Условие задачи 1:
Выпишите каждую строку записей, в которой встречается слово «checkbox». Регистр букв имеет значение.

Исходный текст:
- - -

31 октября 2007| Егоровский Н.К., шофер фронтового склада

По ночным дорогам на полуторке

Через день-два снова оказался вблизи передовых позиций на южной окраине Ленинграда. В паре с другим водителем возили туда на дивизионный обменный пункт (ДОП) партию чистого солдатского белья. На этот раз нас снайперы вражеские слегка пощипали.

Особенно напряженной была работа по развозке теплого обмундирования. Его было мало, так как основной запас мы в самом начале войны отправили со своего склада в Вологду. Остатки старались беречь. Не дай Бог попасть под обстрел или бомбежку. Старались в основном ездить ночью. А какая езда ночью в осеннюю пору, когда все дороги развезло? Если бы еще с фарами, тогда и разговору никакого не было бы, а то светомаскировка ведь. Лишь на секунду-другую включишь и тут же жди снаряды или мины. У немцев-то многие наши дороги были пристреляны. Они и вслепую били довольно точно.

Плохо еще было с бензином. Его выдавали по лимиту. А ездить надо. Наш груз, как мы видели, всегда ждали на передовой. Однажды, когда мы привезли ватные брюки и бушлаты под Невскую Дубровку, нас командир при всех расцеловал.

— Вот за это спасибо,— говорил он, ощупывая одежду.

Что мы в таких случаях делали? Как увидел подбитую машину, так ведро в зубы — и к ней. Бьют ли, стреляют,— не до этого, ползешь, бежишь с надеждой, а вдруг литр-другой бензина перепадет. Если перепадало больше, счастливей тебя не было тогда человека.

И экономить учились. То есть иной раз ночь после трудной ездки не спишь, регулируешь карбюратор, делаешь профилактику мотору. И в пути изыскиваешь способ хоть сколько бы сэкономить горючего. При встречах, когда бывало съедемся у себя на складе, мы, шоферы, только об экономии и говорим. И, конечно же, о доме, родных и еде. Это уже как водится, но главная тема — как сделать так, чтобы не простаиватъ без дела.

С запчастями тоже было трудновато. Все сами изыскивали. Тем же способом, что и бензин.

Потом началось у нас движение за то, кто больше груза увезет. Спасибо нашим конструкторам. На машинах ГАЗ-АА, то есть полуторках, о которых, кстати, уйма анекдотов ходила, так вот на этих машинах мы ухитрялись не по полторы, а по две с половиной и даже по три тонны возить. Кряхтит вся, бедная, а тащит.

- - -

Записи набора данных:
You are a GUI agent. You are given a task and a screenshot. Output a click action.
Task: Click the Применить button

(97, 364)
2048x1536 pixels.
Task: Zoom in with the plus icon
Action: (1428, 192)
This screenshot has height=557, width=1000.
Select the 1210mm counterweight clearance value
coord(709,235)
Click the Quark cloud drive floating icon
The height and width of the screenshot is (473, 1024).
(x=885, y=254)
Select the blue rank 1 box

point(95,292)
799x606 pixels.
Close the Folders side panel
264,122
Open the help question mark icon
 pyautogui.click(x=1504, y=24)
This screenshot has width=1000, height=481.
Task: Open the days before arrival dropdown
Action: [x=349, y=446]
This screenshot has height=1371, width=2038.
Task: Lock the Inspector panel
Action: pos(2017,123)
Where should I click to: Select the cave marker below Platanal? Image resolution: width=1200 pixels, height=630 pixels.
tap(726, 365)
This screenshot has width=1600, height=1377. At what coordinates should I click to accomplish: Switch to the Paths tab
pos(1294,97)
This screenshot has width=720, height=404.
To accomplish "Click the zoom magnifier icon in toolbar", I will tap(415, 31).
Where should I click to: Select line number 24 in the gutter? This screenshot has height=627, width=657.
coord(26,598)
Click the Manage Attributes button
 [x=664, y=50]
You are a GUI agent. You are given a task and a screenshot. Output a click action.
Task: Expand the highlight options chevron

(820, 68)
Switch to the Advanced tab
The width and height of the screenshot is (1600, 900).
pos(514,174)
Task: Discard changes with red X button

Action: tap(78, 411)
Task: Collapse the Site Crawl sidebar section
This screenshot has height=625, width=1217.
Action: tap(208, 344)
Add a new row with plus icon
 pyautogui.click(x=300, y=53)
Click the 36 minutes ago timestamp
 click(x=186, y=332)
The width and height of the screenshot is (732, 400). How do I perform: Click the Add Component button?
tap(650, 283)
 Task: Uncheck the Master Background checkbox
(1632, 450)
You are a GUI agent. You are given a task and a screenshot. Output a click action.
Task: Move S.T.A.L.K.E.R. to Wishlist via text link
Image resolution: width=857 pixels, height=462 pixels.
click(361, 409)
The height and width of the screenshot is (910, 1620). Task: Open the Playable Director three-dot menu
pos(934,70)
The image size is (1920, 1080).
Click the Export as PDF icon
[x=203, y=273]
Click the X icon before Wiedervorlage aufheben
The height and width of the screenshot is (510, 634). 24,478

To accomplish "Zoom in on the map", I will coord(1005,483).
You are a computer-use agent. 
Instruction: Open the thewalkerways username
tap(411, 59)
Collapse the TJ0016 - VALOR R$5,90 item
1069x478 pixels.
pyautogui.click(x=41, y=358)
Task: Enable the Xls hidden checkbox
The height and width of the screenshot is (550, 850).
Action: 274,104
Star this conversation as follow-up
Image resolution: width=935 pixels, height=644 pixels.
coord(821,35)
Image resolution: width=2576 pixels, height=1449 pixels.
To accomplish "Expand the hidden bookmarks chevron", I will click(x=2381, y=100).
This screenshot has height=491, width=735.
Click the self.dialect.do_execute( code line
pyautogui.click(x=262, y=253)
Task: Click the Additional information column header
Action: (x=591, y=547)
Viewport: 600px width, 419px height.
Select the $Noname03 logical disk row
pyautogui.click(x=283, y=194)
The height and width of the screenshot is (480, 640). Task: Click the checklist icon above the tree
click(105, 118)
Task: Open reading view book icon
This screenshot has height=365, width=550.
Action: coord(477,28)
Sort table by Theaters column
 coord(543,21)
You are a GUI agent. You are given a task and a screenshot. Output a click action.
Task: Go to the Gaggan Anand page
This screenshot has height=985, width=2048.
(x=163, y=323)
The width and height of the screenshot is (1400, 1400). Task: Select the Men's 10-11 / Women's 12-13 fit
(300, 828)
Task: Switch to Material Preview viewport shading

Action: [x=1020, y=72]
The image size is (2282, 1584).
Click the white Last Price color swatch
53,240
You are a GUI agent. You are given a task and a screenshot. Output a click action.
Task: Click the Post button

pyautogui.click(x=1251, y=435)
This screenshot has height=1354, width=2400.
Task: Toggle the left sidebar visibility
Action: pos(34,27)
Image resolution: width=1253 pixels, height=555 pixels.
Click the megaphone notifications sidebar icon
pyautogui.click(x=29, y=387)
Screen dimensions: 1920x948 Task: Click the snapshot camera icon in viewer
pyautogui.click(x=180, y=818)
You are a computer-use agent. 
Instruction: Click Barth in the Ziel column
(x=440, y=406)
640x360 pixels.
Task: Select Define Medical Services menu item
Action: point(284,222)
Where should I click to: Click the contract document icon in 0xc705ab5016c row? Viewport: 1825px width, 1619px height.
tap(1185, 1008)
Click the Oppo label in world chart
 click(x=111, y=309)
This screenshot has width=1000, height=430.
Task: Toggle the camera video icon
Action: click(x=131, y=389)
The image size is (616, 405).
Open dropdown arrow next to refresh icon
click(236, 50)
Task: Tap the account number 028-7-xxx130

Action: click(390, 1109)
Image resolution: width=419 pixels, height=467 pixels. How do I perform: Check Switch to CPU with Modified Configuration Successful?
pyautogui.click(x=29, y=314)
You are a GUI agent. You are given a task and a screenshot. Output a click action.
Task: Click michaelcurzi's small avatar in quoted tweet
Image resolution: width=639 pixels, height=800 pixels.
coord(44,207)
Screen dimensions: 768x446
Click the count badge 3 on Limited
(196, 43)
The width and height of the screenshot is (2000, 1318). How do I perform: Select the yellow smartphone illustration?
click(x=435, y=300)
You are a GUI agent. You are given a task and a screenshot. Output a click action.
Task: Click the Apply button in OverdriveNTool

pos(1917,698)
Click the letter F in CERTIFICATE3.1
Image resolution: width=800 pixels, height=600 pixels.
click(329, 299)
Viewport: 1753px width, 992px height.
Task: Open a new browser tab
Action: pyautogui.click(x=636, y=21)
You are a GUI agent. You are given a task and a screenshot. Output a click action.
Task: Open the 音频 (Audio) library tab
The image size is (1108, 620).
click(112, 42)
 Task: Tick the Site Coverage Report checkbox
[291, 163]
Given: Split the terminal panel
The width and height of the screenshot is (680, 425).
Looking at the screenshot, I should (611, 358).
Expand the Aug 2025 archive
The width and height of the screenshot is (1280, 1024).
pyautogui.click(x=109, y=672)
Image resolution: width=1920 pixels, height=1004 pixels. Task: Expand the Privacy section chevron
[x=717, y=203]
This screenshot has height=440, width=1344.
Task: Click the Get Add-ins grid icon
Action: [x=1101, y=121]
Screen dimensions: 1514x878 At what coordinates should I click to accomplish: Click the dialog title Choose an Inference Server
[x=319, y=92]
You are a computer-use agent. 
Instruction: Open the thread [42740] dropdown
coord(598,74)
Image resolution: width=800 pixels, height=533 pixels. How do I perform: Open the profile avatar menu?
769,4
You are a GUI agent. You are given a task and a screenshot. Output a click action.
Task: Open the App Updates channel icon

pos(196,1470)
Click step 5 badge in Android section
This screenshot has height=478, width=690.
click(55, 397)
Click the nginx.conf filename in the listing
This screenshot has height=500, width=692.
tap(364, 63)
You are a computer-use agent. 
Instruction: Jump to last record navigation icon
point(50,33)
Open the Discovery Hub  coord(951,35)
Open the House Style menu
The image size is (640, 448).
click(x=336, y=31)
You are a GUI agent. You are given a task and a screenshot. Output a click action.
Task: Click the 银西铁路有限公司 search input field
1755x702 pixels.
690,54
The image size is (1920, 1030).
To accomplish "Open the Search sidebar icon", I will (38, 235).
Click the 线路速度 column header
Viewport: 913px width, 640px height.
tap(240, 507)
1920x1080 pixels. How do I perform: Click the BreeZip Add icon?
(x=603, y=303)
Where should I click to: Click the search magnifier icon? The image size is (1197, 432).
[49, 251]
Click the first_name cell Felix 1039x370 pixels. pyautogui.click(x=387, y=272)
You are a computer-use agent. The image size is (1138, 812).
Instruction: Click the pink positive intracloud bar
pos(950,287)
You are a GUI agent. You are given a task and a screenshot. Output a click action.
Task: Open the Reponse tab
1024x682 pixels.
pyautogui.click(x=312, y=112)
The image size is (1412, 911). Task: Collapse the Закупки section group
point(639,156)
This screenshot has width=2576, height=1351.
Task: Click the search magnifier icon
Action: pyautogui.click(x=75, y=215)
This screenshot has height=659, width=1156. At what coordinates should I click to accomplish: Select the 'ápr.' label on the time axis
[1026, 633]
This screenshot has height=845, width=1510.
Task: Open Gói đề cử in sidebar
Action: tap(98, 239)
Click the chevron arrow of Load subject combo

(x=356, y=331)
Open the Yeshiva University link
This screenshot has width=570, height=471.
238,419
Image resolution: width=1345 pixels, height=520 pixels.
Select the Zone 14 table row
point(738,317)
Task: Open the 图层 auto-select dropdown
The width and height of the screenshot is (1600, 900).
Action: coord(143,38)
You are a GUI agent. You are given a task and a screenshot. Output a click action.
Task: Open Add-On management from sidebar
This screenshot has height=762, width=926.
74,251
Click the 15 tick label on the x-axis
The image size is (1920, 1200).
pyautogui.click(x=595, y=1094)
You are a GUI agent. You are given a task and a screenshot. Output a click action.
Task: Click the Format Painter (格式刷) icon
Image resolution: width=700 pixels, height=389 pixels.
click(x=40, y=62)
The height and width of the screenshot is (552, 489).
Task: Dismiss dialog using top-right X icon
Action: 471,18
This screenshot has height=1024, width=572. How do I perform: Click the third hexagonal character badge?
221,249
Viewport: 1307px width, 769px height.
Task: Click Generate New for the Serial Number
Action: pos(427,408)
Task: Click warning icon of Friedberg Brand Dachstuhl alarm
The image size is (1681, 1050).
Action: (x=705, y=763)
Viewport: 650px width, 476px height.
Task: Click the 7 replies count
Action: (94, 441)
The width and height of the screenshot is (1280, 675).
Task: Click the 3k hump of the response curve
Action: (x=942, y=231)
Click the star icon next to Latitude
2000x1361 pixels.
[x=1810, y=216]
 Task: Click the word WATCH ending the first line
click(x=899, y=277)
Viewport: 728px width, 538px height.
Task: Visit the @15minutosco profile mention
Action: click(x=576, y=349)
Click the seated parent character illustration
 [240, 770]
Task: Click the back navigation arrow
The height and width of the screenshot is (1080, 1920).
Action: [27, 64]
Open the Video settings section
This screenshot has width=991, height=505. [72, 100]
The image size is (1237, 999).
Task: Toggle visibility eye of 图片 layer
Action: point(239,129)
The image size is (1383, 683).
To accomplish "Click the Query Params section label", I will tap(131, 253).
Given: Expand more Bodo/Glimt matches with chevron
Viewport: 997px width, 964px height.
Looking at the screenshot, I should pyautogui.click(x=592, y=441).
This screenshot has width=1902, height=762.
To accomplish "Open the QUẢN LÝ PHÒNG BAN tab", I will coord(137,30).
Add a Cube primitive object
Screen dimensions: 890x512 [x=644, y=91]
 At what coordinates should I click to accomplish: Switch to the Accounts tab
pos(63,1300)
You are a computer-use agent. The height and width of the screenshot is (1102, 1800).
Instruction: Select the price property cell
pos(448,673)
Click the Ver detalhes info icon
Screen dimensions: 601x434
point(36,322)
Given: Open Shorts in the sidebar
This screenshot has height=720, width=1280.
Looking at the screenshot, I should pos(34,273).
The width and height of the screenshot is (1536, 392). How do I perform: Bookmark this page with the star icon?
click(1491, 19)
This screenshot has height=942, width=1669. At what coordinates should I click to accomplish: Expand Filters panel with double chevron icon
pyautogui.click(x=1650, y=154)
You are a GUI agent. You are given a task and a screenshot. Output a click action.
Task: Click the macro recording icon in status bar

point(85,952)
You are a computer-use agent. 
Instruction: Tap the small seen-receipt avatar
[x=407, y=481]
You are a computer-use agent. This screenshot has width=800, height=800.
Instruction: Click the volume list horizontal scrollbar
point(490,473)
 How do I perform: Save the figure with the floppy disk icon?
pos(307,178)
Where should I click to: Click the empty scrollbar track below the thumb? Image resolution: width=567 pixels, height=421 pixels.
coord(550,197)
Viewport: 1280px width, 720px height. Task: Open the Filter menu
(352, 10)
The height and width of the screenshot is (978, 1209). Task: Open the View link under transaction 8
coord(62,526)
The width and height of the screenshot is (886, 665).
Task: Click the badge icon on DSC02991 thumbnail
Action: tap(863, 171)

- - -

Условие задачи 2:
Перечислите все географические названия, упомянутые в тексте о поездках на полуторке.

Полное решение 1:
 Task: Uncheck the Master Background checkbox
Task: Enable the Xls hidden checkbox
 Task: Tick the Site Coverage Report checkbox

Полное решение 2:
Ленинград, Вологда, Невская Дубровка.